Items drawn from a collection
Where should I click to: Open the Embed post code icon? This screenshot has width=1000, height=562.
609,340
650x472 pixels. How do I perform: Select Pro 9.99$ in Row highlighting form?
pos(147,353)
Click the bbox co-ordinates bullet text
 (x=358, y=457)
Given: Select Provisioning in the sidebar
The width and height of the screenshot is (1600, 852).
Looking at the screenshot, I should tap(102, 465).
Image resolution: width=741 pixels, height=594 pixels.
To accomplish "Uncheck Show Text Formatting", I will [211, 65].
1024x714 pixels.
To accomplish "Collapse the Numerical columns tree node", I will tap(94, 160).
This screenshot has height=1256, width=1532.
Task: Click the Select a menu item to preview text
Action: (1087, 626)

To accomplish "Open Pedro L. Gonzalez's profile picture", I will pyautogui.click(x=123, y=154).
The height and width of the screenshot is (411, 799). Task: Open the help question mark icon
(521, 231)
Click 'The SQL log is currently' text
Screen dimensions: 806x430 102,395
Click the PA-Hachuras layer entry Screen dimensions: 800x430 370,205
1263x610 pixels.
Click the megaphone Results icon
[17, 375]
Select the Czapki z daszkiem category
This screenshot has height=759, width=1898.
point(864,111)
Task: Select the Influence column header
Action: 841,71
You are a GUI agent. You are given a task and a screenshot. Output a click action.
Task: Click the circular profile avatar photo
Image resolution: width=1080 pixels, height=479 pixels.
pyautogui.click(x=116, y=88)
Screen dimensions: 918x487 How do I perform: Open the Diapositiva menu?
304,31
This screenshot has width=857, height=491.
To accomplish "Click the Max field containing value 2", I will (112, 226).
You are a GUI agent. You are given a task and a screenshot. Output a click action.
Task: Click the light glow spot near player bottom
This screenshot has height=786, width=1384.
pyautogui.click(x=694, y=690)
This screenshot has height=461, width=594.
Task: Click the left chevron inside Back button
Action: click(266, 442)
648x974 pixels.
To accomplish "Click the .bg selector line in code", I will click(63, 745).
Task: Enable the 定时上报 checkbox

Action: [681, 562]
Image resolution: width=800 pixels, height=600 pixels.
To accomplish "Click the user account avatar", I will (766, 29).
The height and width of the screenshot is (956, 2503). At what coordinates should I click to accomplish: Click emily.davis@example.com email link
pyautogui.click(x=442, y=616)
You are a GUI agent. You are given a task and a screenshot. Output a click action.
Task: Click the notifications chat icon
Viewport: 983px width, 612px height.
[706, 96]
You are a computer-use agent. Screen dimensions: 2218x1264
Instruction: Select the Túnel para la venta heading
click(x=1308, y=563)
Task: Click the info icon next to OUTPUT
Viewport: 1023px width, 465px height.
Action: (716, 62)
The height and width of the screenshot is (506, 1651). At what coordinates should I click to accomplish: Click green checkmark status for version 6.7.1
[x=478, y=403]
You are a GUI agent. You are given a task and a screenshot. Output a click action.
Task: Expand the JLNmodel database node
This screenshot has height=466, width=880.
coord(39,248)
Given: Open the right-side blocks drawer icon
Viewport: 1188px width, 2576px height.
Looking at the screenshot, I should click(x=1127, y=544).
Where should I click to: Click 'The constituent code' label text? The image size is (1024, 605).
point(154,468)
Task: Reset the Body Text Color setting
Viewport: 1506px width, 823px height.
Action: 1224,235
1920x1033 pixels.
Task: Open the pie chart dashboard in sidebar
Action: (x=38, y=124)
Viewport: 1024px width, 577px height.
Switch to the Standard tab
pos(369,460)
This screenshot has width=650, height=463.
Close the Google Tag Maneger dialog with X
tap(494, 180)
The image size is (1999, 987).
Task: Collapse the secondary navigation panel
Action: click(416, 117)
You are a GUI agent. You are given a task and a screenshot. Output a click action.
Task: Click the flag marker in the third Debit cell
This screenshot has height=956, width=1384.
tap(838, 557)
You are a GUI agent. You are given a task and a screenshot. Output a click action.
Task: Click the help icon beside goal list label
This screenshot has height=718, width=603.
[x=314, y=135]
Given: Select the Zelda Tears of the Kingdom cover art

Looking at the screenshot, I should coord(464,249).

### Task to complete
Quote the items from the line containing "Given: Open the right-side blocks drawer icon" through the line containing "Action: click(416, 117)", both included, reproducing each line verbatim.

### Answer for this exercise
Given: Open the right-side blocks drawer icon
Viewport: 1188px width, 2576px height.
Looking at the screenshot, I should click(x=1127, y=544).
Where should I click to: Click 'The constituent code' label text? The image size is (1024, 605).
point(154,468)
Task: Reset the Body Text Color setting
Viewport: 1506px width, 823px height.
Action: 1224,235
1920x1033 pixels.
Task: Open the pie chart dashboard in sidebar
Action: (x=38, y=124)
Viewport: 1024px width, 577px height.
Switch to the Standard tab
pos(369,460)
This screenshot has width=650, height=463.
Close the Google Tag Maneger dialog with X
tap(494, 180)
The image size is (1999, 987).
Task: Collapse the secondary navigation panel
Action: click(416, 117)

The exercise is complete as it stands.